A new tolerance can be instantiated from the stringification of an old tolerance. For example:

 my $range = Number::Tolerant->from_string("10 to 12");
 die "Everything's OK!" if 11 == $range; # program dies of joy

This will not yet parse stringified unions, but that will be implemented in the future. (I just don't need it yet.)

If a string can't be parsed, an exception is raised.


  my $string = $tolerance->stringify_as($type);

This method does nothing! Someday, it will stringify the given tolerance as a different type, if possible. ``10 +/- 1'' will "stringify_as('plus_or_minus_pct')" to ``10 +/- 10%'' for example.


  my $n = $tolerance->numify;

This returns the numeric form of a tolerance. If a tolerance has both a minimum and a maximum, and they are the same, then that is the numification. Otherwise, numify returns undef.


Tolerances overload a few operations, mostly comparisons.
Tolerances are always true.
Most tolerances numify to undef; see "numify".
A tolerance stringifies to a short description of itself, generally something like ``m < x < n''

 infinite  - "any number"
 to        - "m <= x <= n"
 or_more   - "m <= x"
 or_less   - "x <= n"
 more_than - "m < x"
 less_than - "x < n"
 offset    - "x (-y1 +y2)"
 constant  - "x"
 plus_or_minus     - "x +/- y"
 plus_or_minus_pct - "x +/- y%"
A number is equal to a tolerance if it is neither less than nor greater than it. (See below).
smart match
Same as equality.
A number is greater than a tolerance if it is greater than its maximum value.

A number is less than a tolerance if it is less than its minimum value.

No number is greater than an ``or_more'' tolerance or less than an ``or_less'' tolerance.

``...or equal to'' comparisons include the min/max values in the permissible range, as common sense suggests.

tolerance intersection
A tolerance "&" a tolerance or number is the intersection of the two ranges.
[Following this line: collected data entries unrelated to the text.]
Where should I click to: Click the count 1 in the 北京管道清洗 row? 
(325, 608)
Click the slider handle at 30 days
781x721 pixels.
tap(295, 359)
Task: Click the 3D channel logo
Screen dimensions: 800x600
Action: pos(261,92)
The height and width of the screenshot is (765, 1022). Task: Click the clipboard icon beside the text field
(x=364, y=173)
Intersections allow you to quickly narrow down a set of tolerances to the most stringent intersection of values.

 tolerance(5 => to => 6) & tolerance(5.5 => to => 6.5);
 # this yields: tolerance(5.5 => to => 6)
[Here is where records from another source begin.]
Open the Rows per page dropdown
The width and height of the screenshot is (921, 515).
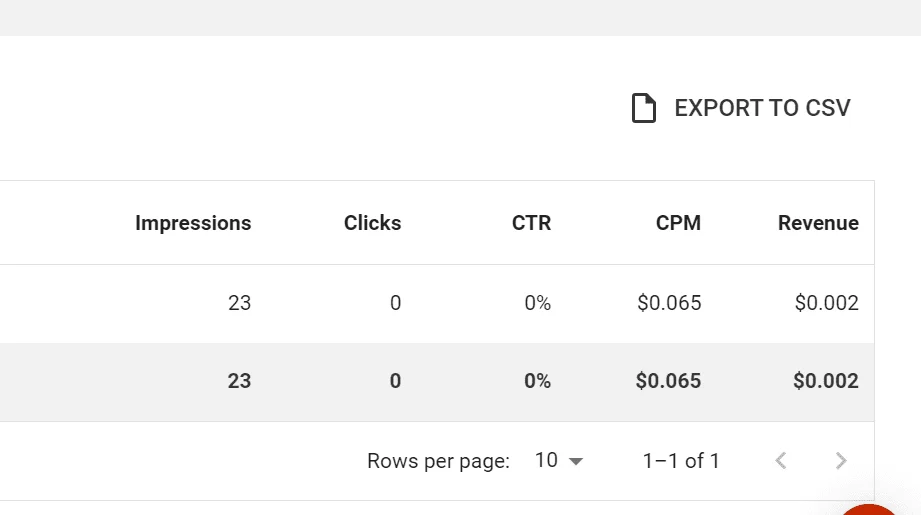tap(559, 460)
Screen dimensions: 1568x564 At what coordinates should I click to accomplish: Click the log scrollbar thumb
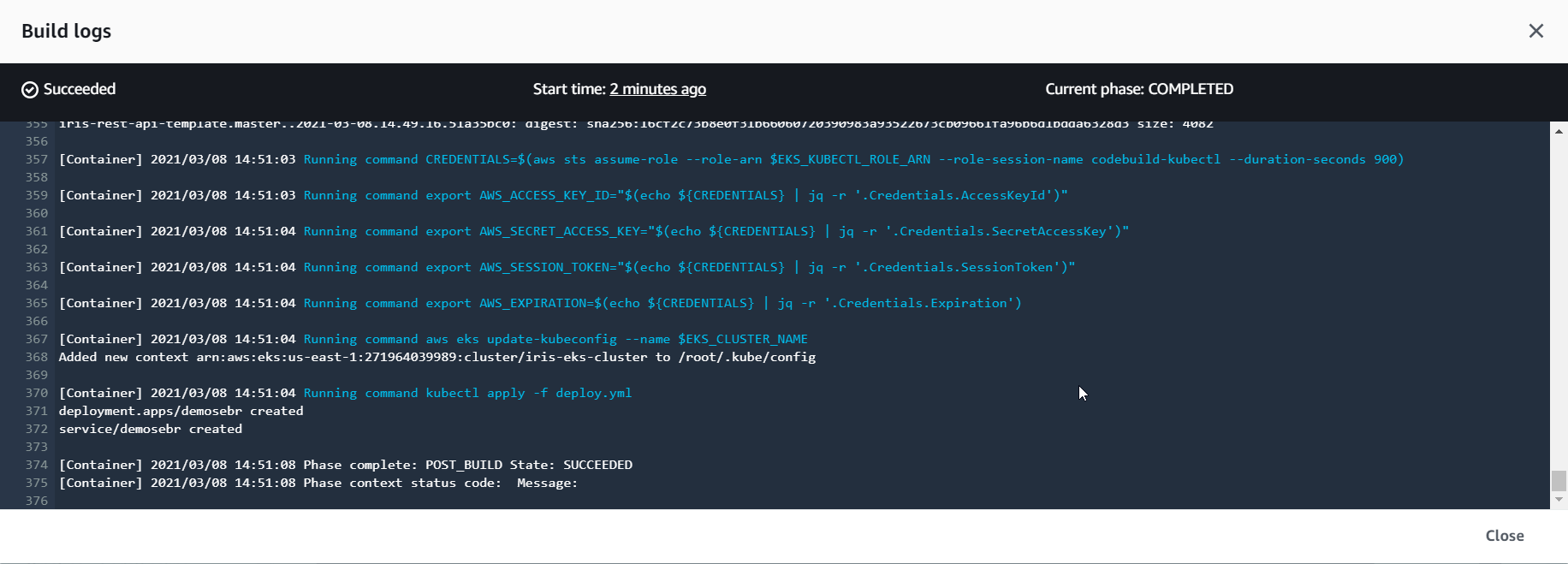click(1559, 480)
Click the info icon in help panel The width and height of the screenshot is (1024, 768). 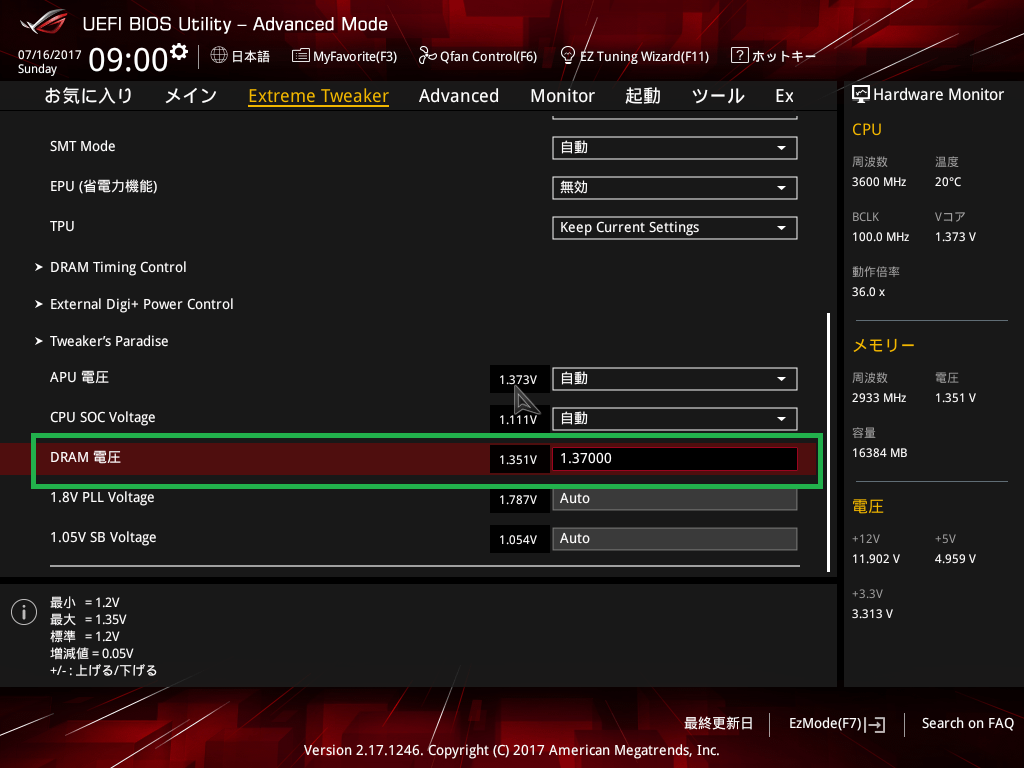coord(23,612)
If the given values have no intersection, "()" is returned.

An intersection with a normal number will yield that number, if it is within the tolerance.

tolerance union
A tolerance "|" a tolerance or number is the union of the two. Unions allow multiple tolerances, whether they intersect or not, to be treated as one. See Number::Tolerant::Union for more information.


This feature is slighly experimental, but it's here.

New tolerance types may be written as subclasses of Number::Tolerant::Type, providing the interface described in its documentation. They can then be enabled or disabled with the following methods:



This method enables the named class, so that attempts to create new tolerances will check against this class. Classes are checked against "validate_plugin" before being enabled. An exception is thrown if the class does not appear to provide the Number::Tolerant::Type interface.



This method will disable the named class, so that future attempts to create new tolerances will not check against this class.



This method checks (naively) that the given class provides the interface defined in Number::Tolerant::Type. If it does not, an exception is thrown.


  • Extend "from_string" to cover unions.
  • Extend "from_string" to include Number::Range-type specifications.
  • Allow translation into forms not originally used:

     my $range    = tolerance(9 => to => 17);
     my $range_pm = $range->convert_to('plus_minus');
  • Create a factory so that you can simultaneously work with two sets of plugins.

    This one is very near completion. There will now be two classes that should be used: Number::Tolerant::Factory, which produces tolerances, and Number::Tolerant::Tolerance, which is a tolerance. Both will inherit from N::T, for supporting old code, and N::T will dispatch construction methods to a default factory.


Thanks to Yuval Kogman and #perl-qa for helping find the bizarre bug that drove the minimum required perl up to 5.8

Thanks to Tom Freedman, who reminded me that this code was fun to work on, and also provided the initial implementation for the offset type.


Ricardo Signes <[email protected]>



This software is copyright (c) 2004 by Ricardo Signes.

This is free software; you can redistribute it and/or modify it under the same terms as the Perl 5 programming language system itself.